Signed "R. Motherwell" and numbered "Artist's Proof", middle in pencil.
This extremely rare print bears very faint mounting tape marks upper left and upper right.
Printed by Irwin Hollander, Hollander Workshop, New York
Published by Spanish Refugee Aid, New York
Catalogue Raisonne Number: Engberg & Banach 57
Belknap, Dorothy & Terenzio, Stephanie (2009) The Prints of Robert Motherwell. New York, New York: Hudson Hills Press.
Engberg, Siri & Banach, Joan (2003) Robert Motherwell: The Complete Prints 1940-1991: Catalogue Raisonne. New York, New York: Hudson Hills Press.
Untitled work can be found in the following selected collections: Emanuel von Baeyer Cabinet, London and the Fogg Museum, Harvard, Massachusetts. Robert Motherwell’s works are in collections across the world, from the Guggenheim Museum, New York; the Smithsonian American Art Museum, Washington, D.C.; the Walker Art Center, Minnesota; the Philadelphia Museum of Art, Pennsylvania; the Harvard Art Museums, Massachusetts; the Whitney Museum of American Art, New York; the Guggenheim Bilbao, Spain; the National Galleries of Scotland, Edinburgh; Tate Gallery, London; Kunstmuseum Basel, Switzerland; the Museu d’Art Contemporani de Barcelona, and many more.
Examples of this work have been exhibited:
London, England, Emanuel Von Baeyer Cabinet, Robert Motherwell: Rare Prints and Proof Sequences.
Proofs include unrecorded numbers of AP and TP prints.
One color (black) printed in one run from one zinc plate. An unrecorded number of AP and TP prints were executed.
This print was donated as a fund-raiser to benefit the programs of Spanish Refugee Aid, New York. Organized in 1953 by Nancy Macdonald with the help of Pablo Casals, James Farrell, Mary McCarthy, Dwight Macdonald, Arthur Schlesinger Jr. and Norman Thomas, the organization assisted Spanish Republican refugees referred by the International Rescue Committee in New York and the Spanish veterans committee, Liga de Mutilados. In January 1984, Spanish Refugee Aid became a division of the International Rescue Committee, New York.

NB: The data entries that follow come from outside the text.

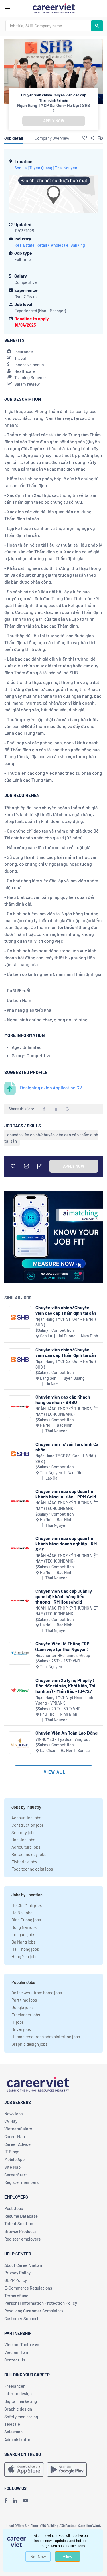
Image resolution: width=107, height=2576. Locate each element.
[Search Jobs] (97, 25)
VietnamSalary (18, 2128)
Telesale (12, 2424)
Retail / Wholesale (52, 245)
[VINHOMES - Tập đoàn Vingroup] (20, 1743)
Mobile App (14, 2159)
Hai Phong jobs (25, 1949)
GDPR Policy (15, 2280)
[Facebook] (5, 2500)
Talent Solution (18, 2223)
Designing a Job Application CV (51, 1087)
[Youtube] (25, 2500)
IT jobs (17, 2022)
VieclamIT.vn (16, 2352)
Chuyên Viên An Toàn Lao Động (66, 1732)
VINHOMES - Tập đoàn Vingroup (63, 1739)
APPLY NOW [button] (53, 120)
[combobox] (48, 25)
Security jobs (23, 1832)
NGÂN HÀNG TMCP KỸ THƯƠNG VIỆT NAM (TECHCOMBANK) (66, 1411)
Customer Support (21, 2318)
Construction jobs (27, 1825)
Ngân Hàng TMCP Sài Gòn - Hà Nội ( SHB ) (53, 108)
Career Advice (17, 2144)
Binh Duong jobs (26, 1919)
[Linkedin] (15, 2500)
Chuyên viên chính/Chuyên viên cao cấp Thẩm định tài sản (65, 1310)
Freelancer (14, 2386)
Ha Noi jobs (21, 1912)
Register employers (22, 2238)
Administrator (17, 2439)
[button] (84, 137)
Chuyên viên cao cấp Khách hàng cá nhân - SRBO (62, 1399)
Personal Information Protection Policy (40, 2303)
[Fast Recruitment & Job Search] (53, 8)
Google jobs (22, 2007)
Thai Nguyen (66, 167)
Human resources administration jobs (45, 2036)
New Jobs (13, 2113)
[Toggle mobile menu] (7, 8)
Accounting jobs (26, 1817)
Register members (21, 2182)
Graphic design (18, 2408)
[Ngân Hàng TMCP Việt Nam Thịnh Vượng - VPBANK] (20, 1690)
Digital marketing (20, 2401)
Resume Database (21, 2216)
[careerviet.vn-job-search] (24, 2469)
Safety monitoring (21, 2416)
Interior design (18, 2393)
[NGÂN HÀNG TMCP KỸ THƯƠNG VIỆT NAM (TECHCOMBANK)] (20, 1407)
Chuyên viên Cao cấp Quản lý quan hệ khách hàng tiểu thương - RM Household (63, 1596)
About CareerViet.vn (23, 2265)
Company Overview (52, 138)
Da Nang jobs (23, 1941)
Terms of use (16, 2295)
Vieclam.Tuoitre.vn (21, 2344)
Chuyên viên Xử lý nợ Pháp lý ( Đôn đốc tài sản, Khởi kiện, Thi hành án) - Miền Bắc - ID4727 (65, 1685)
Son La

Spanish Refugee Aid (SRA) was founded in 1953 to assist refugees of the Spanish Civil War who were then residing in France. Nancy Macdonald (1910-1996) was the leading figure in the founding of Spanish Refugee Aid and remained at the organization’s helm until her retirement in 1983. SRA maintained an office in New York City and coordinated aid efforts in France from Paris, Toulouse and Montauban. Between 1953 and 2006 when SRA, by then a program of the International Rescue Committee, was dissolved, over 5,500 refugees received aid from SRA.
Excerpt from the Museum of Modern Art, New York’s The Painter and the Printer: Robert Motherwell’s Graphics Press Release:
“Motherwell, best known for his work in painting and collage, turned to printmaking, in part, to escape the solitude of the studio. His investigation of the medium soon led to a deeper involvement, as he developed an understanding of its complexities.
His respect for the printers, ‘who selflessly and sensitively become the artist’s alter ego, seeing through the artist’s own eyes,’ is limitless. And he delights as much in the materials themselves as in the challenges of ‘collaborative art.’ Printmaking has, for Motherwell, a certain freshness, directness and economy of means not to be found in most other mediums. Finally, Motherwell enjoys printmaking’s dual personality. As he has said, ‘though prints, in being multiples, are potentially the most public of an artist’s expression, in my case I had always regarded them as the most private – not only because prints are generally intimate in scale and technique, but also making them tended to be more sportif than my work in collage and painting.’”
Propelled by his intense interest in the metaphysical and the subconscious, Motherwell created a large body of these sometimes splashy, sometimes rigid, always energetic images. Automatism, the name coined for this kind of instinctive abstract gesture, also relates to Japanese and Chinese calligraphy, which the artist admired and collected. The greatest series of his calligraphic work was called Beside the Sea and began with 1,000 sheets of rice paper which were to be painted using brushed and splashed ink using unconscious gestures without predetermined direction or the possibility of correction. The series ended at 565 with the news of David Smith’s death in 1965. There were also several other series of gestural work created during his career. These prints are obviously calligraphic but also suggest imagery open to interpretation.
Often Motherwell painted or printed his ‘blacker than black’ gestures over solid colors such as sky blue, raw ochres, rich browns, moody grays, and a bright, crimson or blood red. These gestural etchings and lithographs reveal an elegance not found in the brutality of some of his other works. Among the gestural prints are several from the Octavio Paz Suite, a tribute to the Mexican poet who was a close friend of Motherwell for many decades. These are classic Motherwell images – the spare splash of black, imbued with calligraphic expression and printed on a rice paper ground.